#### WHAT IS EXPECTED:
Output exactly the span of lines beginning with the one that holds "Instruction: Select the Add Cube tool" and ending with the last line of the data below.

#### TASK INPUTS:
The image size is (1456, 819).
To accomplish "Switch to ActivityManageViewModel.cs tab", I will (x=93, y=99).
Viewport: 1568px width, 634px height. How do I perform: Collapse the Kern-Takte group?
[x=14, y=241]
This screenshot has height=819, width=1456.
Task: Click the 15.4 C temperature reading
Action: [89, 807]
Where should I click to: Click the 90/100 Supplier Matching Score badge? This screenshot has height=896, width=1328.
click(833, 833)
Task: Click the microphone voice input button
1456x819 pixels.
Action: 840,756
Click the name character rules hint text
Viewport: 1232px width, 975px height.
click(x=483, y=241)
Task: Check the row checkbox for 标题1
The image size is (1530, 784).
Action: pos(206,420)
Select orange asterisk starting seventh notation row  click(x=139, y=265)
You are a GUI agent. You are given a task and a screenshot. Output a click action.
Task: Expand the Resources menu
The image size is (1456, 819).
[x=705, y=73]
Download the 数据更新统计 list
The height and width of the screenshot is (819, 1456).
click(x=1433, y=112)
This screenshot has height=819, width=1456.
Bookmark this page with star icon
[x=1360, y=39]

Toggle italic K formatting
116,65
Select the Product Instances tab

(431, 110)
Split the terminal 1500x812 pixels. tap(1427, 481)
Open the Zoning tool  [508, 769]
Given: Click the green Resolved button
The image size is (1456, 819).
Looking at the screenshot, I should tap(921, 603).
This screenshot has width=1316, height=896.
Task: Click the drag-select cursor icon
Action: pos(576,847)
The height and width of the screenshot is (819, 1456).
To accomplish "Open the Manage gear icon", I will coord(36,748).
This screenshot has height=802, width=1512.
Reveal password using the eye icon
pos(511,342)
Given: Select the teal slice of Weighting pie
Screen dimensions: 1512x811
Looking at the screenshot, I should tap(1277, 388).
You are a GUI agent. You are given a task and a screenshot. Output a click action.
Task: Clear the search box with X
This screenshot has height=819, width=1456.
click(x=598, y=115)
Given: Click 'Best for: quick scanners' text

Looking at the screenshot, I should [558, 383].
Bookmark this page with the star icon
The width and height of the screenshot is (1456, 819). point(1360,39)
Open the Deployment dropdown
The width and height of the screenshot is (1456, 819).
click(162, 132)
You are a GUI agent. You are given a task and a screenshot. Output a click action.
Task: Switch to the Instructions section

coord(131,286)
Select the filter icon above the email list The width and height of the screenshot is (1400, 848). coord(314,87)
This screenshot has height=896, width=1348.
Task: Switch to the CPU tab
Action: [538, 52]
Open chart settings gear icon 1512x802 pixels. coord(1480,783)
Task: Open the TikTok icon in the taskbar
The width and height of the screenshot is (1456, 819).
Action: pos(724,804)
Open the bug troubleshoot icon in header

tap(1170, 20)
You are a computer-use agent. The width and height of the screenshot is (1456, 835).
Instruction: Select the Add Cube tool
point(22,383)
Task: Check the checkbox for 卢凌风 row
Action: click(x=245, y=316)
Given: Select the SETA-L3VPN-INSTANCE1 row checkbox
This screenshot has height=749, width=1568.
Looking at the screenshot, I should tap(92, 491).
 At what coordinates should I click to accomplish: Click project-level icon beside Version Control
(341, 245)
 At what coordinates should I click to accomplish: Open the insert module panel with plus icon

#### RESULT FOR THIS EXERCISE:
Instruction: Select the Add Cube tool
point(22,383)
Task: Check the checkbox for 卢凌风 row
Action: click(x=245, y=316)
Given: Select the SETA-L3VPN-INSTANCE1 row checkbox
This screenshot has height=749, width=1568.
Looking at the screenshot, I should tap(92, 491).
 At what coordinates should I click to accomplish: Click project-level icon beside Version Control
(341, 245)
 At what coordinates should I click to accomplish: Open the insert module panel with plus icon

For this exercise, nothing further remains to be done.